▶ Goal:
Duplicate the following lines without any changes.

Item position entries:
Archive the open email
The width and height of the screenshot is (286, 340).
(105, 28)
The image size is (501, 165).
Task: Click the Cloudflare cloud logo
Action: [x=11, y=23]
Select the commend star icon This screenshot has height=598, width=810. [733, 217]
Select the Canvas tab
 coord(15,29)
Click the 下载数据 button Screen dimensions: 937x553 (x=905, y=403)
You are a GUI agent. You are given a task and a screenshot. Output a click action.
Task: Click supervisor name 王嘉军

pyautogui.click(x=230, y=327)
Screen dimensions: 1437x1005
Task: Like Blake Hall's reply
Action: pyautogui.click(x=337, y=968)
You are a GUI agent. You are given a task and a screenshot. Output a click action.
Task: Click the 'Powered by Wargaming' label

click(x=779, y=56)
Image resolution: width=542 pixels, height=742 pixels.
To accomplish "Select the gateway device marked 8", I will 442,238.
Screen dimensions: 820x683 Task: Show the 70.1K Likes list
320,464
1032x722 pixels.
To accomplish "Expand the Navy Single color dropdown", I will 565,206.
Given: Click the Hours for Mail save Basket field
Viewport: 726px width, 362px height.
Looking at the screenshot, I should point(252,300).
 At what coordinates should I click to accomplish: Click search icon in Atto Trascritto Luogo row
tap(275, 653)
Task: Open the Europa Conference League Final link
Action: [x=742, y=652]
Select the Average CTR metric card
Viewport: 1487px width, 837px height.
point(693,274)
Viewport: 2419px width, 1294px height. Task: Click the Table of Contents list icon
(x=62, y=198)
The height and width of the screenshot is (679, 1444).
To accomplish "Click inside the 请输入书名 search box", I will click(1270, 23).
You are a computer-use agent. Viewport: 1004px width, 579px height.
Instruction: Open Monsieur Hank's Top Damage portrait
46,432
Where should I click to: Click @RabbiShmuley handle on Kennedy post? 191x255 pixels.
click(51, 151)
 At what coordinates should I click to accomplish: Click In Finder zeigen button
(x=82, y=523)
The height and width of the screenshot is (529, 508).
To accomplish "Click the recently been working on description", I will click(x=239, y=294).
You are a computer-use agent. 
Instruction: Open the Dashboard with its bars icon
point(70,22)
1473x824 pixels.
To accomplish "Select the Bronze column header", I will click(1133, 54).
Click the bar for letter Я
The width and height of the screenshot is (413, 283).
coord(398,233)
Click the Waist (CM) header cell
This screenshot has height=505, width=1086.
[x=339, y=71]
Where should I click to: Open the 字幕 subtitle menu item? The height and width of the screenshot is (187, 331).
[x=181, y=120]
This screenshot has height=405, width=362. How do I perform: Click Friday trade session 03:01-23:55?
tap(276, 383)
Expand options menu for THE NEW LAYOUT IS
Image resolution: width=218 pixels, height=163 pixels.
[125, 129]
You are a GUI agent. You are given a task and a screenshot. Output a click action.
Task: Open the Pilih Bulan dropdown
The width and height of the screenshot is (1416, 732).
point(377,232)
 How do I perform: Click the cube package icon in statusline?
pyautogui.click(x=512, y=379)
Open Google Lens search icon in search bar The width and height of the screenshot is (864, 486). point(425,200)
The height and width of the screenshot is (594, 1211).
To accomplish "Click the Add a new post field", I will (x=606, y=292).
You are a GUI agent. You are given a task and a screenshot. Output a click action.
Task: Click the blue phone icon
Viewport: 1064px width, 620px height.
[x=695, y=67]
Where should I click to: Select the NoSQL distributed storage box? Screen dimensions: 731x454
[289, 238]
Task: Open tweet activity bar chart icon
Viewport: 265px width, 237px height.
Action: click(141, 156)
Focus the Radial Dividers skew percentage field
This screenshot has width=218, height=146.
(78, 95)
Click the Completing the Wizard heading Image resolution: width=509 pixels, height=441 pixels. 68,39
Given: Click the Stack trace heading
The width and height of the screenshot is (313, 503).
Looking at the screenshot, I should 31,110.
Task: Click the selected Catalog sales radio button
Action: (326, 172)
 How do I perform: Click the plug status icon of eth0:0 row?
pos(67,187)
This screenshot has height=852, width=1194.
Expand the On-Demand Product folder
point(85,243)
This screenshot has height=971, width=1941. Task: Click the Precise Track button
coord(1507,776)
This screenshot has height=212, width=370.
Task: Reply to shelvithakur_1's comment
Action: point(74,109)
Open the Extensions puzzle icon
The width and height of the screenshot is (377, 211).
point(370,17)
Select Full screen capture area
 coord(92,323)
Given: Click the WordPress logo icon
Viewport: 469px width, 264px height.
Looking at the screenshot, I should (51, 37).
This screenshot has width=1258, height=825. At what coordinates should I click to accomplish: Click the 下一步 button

▶ Written solution:
Archive the open email
The width and height of the screenshot is (286, 340).
(105, 28)
The image size is (501, 165).
Task: Click the Cloudflare cloud logo
Action: [x=11, y=23]
Select the commend star icon This screenshot has height=598, width=810. [733, 217]
Select the Canvas tab
 coord(15,29)
Click the 下载数据 button Screen dimensions: 937x553 (x=905, y=403)
You are a GUI agent. You are given a task and a screenshot. Output a click action.
Task: Click supervisor name 王嘉军

pyautogui.click(x=230, y=327)
Screen dimensions: 1437x1005
Task: Like Blake Hall's reply
Action: pyautogui.click(x=337, y=968)
You are a GUI agent. You are given a task and a screenshot. Output a click action.
Task: Click the 'Powered by Wargaming' label

click(x=779, y=56)
Image resolution: width=542 pixels, height=742 pixels.
To accomplish "Select the gateway device marked 8", I will 442,238.
Screen dimensions: 820x683 Task: Show the 70.1K Likes list
320,464
1032x722 pixels.
To accomplish "Expand the Navy Single color dropdown", I will 565,206.
Given: Click the Hours for Mail save Basket field
Viewport: 726px width, 362px height.
Looking at the screenshot, I should point(252,300).
 At what coordinates should I click to accomplish: Click search icon in Atto Trascritto Luogo row
tap(275, 653)
Task: Open the Europa Conference League Final link
Action: [x=742, y=652]
Select the Average CTR metric card
Viewport: 1487px width, 837px height.
point(693,274)
Viewport: 2419px width, 1294px height. Task: Click the Table of Contents list icon
(x=62, y=198)
The height and width of the screenshot is (679, 1444).
To accomplish "Click inside the 请输入书名 search box", I will click(1270, 23).
You are a computer-use agent. Viewport: 1004px width, 579px height.
Instruction: Open Monsieur Hank's Top Damage portrait
46,432
Where should I click to: Click @RabbiShmuley handle on Kennedy post? 191x255 pixels.
click(51, 151)
 At what coordinates should I click to accomplish: Click In Finder zeigen button
(x=82, y=523)
The height and width of the screenshot is (529, 508).
To accomplish "Click the recently been working on description", I will click(x=239, y=294).
You are a computer-use agent. 
Instruction: Open the Dashboard with its bars icon
point(70,22)
1473x824 pixels.
To accomplish "Select the Bronze column header", I will click(1133, 54).
Click the bar for letter Я
The width and height of the screenshot is (413, 283).
coord(398,233)
Click the Waist (CM) header cell
This screenshot has height=505, width=1086.
[x=339, y=71]
Where should I click to: Open the 字幕 subtitle menu item? The height and width of the screenshot is (187, 331).
[x=181, y=120]
This screenshot has height=405, width=362. How do I perform: Click Friday trade session 03:01-23:55?
tap(276, 383)
Expand options menu for THE NEW LAYOUT IS
Image resolution: width=218 pixels, height=163 pixels.
[125, 129]
You are a GUI agent. You are given a task and a screenshot. Output a click action.
Task: Open the Pilih Bulan dropdown
The width and height of the screenshot is (1416, 732).
point(377,232)
 How do I perform: Click the cube package icon in statusline?
pyautogui.click(x=512, y=379)
Open Google Lens search icon in search bar The width and height of the screenshot is (864, 486). point(425,200)
The height and width of the screenshot is (594, 1211).
To accomplish "Click the Add a new post field", I will (x=606, y=292).
You are a GUI agent. You are given a task and a screenshot. Output a click action.
Task: Click the blue phone icon
Viewport: 1064px width, 620px height.
[x=695, y=67]
Where should I click to: Select the NoSQL distributed storage box? Screen dimensions: 731x454
[289, 238]
Task: Open tweet activity bar chart icon
Viewport: 265px width, 237px height.
Action: click(141, 156)
Focus the Radial Dividers skew percentage field
This screenshot has width=218, height=146.
(78, 95)
Click the Completing the Wizard heading Image resolution: width=509 pixels, height=441 pixels. 68,39
Given: Click the Stack trace heading
The width and height of the screenshot is (313, 503).
Looking at the screenshot, I should 31,110.
Task: Click the selected Catalog sales radio button
Action: (326, 172)
 How do I perform: Click the plug status icon of eth0:0 row?
pos(67,187)
This screenshot has height=852, width=1194.
Expand the On-Demand Product folder
point(85,243)
This screenshot has height=971, width=1941. Task: Click the Precise Track button
coord(1507,776)
This screenshot has height=212, width=370.
Task: Reply to shelvithakur_1's comment
Action: point(74,109)
Open the Extensions puzzle icon
The width and height of the screenshot is (377, 211).
point(370,17)
Select Full screen capture area
 coord(92,323)
Given: Click the WordPress logo icon
Viewport: 469px width, 264px height.
Looking at the screenshot, I should (51, 37).
This screenshot has width=1258, height=825. At what coordinates should I click to accomplish: Click the 下一步 button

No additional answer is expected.